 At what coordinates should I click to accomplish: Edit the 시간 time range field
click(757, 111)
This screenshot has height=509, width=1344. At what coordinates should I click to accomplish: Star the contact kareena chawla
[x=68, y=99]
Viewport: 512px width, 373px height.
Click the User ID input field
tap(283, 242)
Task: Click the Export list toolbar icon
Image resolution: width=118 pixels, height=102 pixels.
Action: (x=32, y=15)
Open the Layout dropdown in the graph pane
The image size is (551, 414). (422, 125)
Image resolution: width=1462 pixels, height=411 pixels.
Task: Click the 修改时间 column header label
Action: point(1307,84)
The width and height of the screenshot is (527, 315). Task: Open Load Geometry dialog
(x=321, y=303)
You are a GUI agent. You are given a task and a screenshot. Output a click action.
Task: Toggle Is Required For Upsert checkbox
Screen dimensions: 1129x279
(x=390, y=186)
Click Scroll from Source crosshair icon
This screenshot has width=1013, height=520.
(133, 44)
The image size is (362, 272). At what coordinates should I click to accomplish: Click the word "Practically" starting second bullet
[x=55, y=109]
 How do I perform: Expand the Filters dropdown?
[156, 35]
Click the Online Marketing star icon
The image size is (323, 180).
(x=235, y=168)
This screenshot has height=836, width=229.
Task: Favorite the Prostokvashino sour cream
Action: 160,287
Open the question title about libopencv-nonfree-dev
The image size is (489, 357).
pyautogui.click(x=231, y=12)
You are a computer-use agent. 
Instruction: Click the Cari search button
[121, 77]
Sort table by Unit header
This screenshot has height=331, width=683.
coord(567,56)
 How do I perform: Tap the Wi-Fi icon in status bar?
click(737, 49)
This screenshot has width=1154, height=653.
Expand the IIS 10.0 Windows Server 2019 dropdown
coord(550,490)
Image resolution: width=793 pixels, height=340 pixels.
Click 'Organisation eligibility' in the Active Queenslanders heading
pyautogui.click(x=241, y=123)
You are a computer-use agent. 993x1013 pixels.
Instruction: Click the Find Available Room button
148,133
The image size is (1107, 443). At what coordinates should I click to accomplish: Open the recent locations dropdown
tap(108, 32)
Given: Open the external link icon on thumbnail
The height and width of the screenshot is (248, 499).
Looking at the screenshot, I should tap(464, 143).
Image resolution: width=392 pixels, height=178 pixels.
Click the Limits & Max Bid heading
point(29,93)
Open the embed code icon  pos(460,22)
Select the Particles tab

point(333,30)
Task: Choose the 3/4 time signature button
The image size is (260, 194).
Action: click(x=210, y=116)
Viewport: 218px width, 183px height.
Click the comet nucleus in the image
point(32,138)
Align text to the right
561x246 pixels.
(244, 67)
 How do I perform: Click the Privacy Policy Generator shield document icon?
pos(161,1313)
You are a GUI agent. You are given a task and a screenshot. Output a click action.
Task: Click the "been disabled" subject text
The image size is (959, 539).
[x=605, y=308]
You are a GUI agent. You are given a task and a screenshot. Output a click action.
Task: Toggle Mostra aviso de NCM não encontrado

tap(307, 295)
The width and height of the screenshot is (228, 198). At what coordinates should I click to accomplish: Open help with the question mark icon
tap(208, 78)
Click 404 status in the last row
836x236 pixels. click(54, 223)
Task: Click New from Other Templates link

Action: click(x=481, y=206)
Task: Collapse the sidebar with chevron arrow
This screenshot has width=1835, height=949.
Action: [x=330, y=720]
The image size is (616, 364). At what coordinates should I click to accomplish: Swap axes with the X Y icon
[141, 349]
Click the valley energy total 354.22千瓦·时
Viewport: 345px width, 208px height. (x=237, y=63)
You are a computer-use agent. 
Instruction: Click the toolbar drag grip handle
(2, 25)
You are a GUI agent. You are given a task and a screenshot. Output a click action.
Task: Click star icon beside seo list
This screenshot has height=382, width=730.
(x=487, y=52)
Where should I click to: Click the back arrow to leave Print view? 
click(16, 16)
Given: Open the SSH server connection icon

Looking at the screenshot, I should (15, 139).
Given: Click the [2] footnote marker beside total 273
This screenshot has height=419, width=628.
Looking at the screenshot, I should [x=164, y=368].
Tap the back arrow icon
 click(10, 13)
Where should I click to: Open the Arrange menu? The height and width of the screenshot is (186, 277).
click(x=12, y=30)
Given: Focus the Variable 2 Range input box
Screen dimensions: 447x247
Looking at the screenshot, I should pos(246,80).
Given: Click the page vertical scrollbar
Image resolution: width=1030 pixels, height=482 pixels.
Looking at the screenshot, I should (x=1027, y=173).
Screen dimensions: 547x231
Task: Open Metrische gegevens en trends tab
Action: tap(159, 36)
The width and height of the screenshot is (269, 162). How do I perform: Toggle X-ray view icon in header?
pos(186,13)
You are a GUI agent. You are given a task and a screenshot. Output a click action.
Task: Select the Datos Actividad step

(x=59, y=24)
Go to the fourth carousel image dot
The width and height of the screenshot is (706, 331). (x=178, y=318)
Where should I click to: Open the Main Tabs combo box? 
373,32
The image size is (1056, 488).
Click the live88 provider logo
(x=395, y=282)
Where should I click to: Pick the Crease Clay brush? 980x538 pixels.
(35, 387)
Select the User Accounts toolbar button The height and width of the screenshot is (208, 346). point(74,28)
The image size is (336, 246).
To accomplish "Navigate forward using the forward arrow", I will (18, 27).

════

GOAL OF THE EXERCISE — Where the string "text" appears in a line of the listing, copy that line.

RESULT FOR THIS EXERCISE —
Align text to the right
Task: Click the "been disabled" subject text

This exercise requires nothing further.